The search for nanostructures where the carrier mobility values can be preserved or even improved continues owing to the extremely high technological pay-off if successful. Nanowires represent a convenient system to understand the effects of low dimensionality on the carrier drift mobility. One can also look at nanowires as an ultimately scaled transistor channel. New research at the University of California - Riverside demonstrates a method for the significant enhancement of the carrier mobility in silicon nanowires. Such mobility enhancement would allow to make smaller and faster transistors and improve heat removal.
The recent findings of Professor Alexander A. Balandin and Dr.

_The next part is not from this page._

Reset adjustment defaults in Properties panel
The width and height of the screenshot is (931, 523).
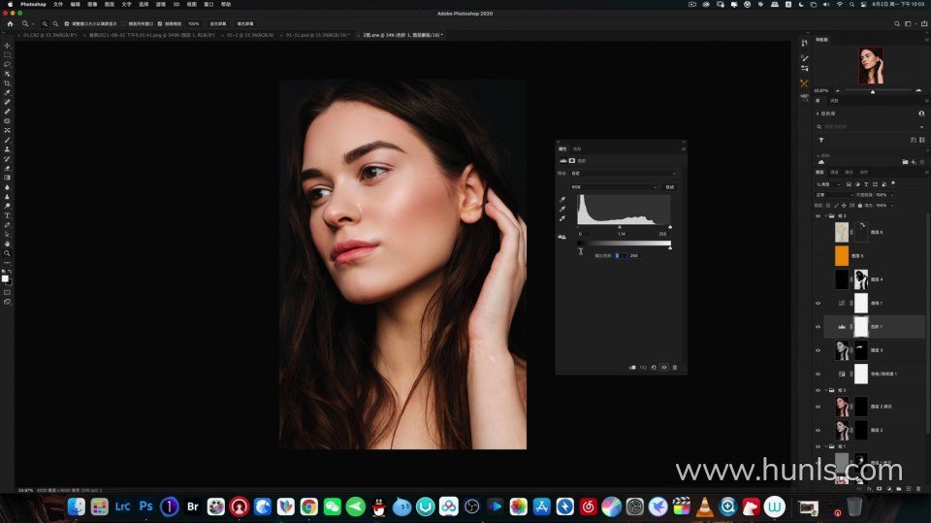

Vladimir A. Fonoberov from the Department of Electrical Engineering at UC – Riverside indicate a possibility for an absolutely new method of mobility enhancement, which utilizes the phonon engineering approach in acoustically mismatched nanostructures.
The method extends the nanoscale phonon engineering concept previously proposed by Professor Balandin for improving the thermal management of the downscaled electronic devices.
"Phonons, i.e. quanta of the crystal lattice vibrations, manifest themselves practically in all electrical, thermal and optical phenomena in semiconductors" says Balandin. "Phonons carry heat and scatter electrons. Reduction of the feature size of electronic devices to the nanometer scale creates extra resistance for the electrical current flow and complicates heat removal from the downscaled electronic devices. On the other hand, it opens up an exciting opportunity for engineering phonon spectrum in nanostructures and, possibly, achieving enhanced operation of nanodevices."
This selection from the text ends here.